That's two then, but you will always be my first Dan :beer:

Bit of pushing today, damaged my neck/trap again on the last rep and set of push press, struggled through the next exercise then had to stop, going to see the physio on Monday, can't turn my head to the left!

Push press 40k x 5, 5, 60k x 5, 3, 67.5k x 3, 77.5k x 6.

Incline db chest press 36k x 10 x 4, 40k x 9.

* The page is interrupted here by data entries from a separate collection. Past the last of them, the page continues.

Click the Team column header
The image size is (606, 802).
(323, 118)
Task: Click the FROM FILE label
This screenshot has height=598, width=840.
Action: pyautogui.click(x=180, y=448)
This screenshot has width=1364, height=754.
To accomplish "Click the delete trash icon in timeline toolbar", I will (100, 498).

I was like a water feature in the gym, not very comfortable training but all this heat might sweat a few lbs of lard off of me at least hehe.


----------



## Dezw (May 13, 2009)

Also considering running a cycle.

Looking for mainly strength so thinking of:-

700mg winstrol and other things that people can suggest?


----------



## Dsahna (May 25, 2009)

Why winny bigman,you not think TnT is the way to go dez,and all the nice benefits that go with it,maybe abit of mast too


----------



## BigDom86 (Jul 27, 2008)

ive been a subscriber too  i just read alot on ukm and dont post as much.

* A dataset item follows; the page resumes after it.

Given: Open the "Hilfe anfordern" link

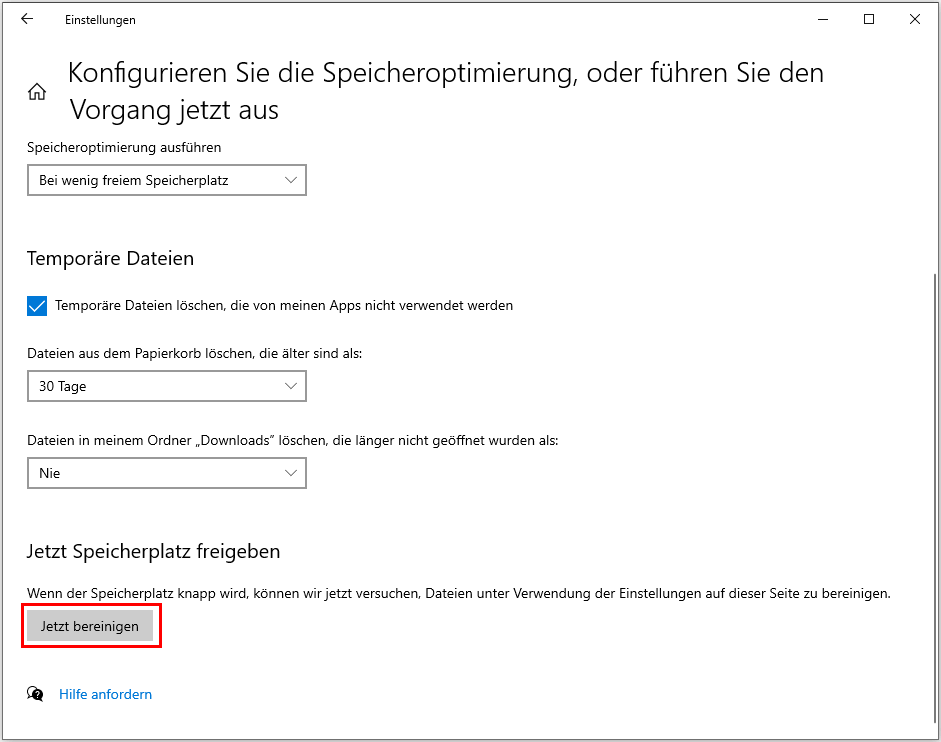Looking at the screenshot, I should tap(105, 694).
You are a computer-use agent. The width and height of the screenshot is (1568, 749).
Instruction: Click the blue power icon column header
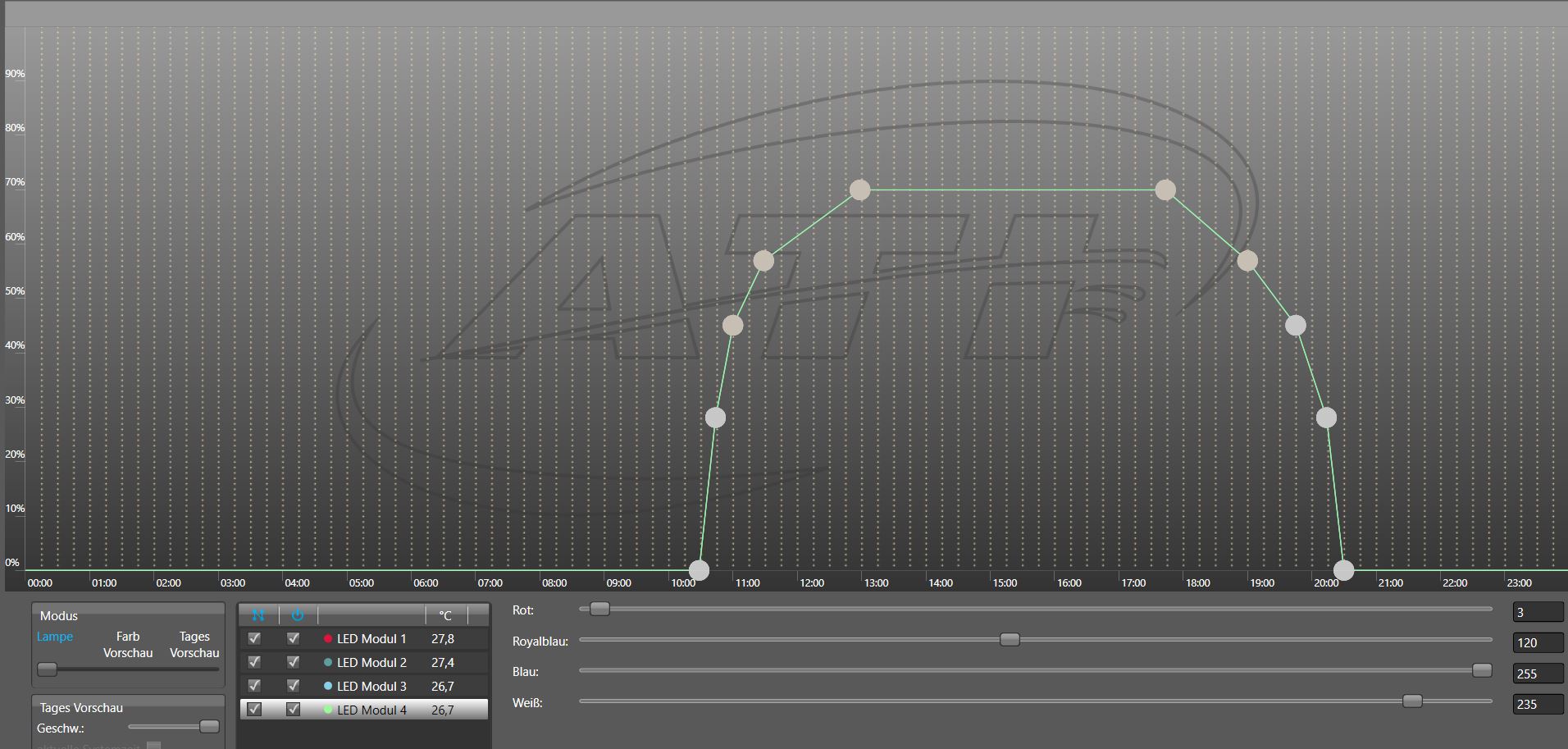[297, 614]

why nto some tren? im looking at trying that tnt450 soon


----------



## Dezw (May 13, 2009)

I have loads of tren, but just find it makes me go a bit mental, just end up arguing and falling out with everybody, and thinking about sticking claw hammers in skulls, not good lol.


----------



## BigDom86 (Jul 27, 2008)

sounds good to me


----------



## Dezw (May 13, 2009)

BigDom86 said:


> sounds good to me


Do you like the Saw films Dom?

That's what tren makes me want to do :thumb:


----------



## BigDom86 (Jul 27, 2008)

yeah seen them all lol. hopefully ill find out soon enough  whats a good dose to start tren e on ?


----------



## Dezw (May 13, 2009)

BigDom86 said:


> yeah seen them all lol. hopefully ill find out soon enough  whats a good dose to start tren e on ?


400mg per week is nice.


----------



## Dsahna (May 25, 2009)

I did 400mg first,did the job:thumb:


----------



## Dezw (May 13, 2009)

So anyway, I am still looking for cycle input.

Mainly strength is what I am after, have just started 700mg winstrol, don't want to add tren due to anger management problems previously encountered.


----------



## Dsahna (May 25, 2009)

Maybe oxy is a bad idea too mate,how about a big whack of test:thumb:


----------



## Dezw (May 13, 2009)

Test I am considering blasting at around 800-1000mg, not sure what dose exactly yet, but I started arimidex a few days ago in preparation


----------



## Dezw (May 13, 2009)

Weight today 14 stone 1, quite heavy for me, but it's not extra fat 

Squats 60k x 10, 100k x 5, 5, 120k x 3, 137.5k x 3, 155k x 10(PB)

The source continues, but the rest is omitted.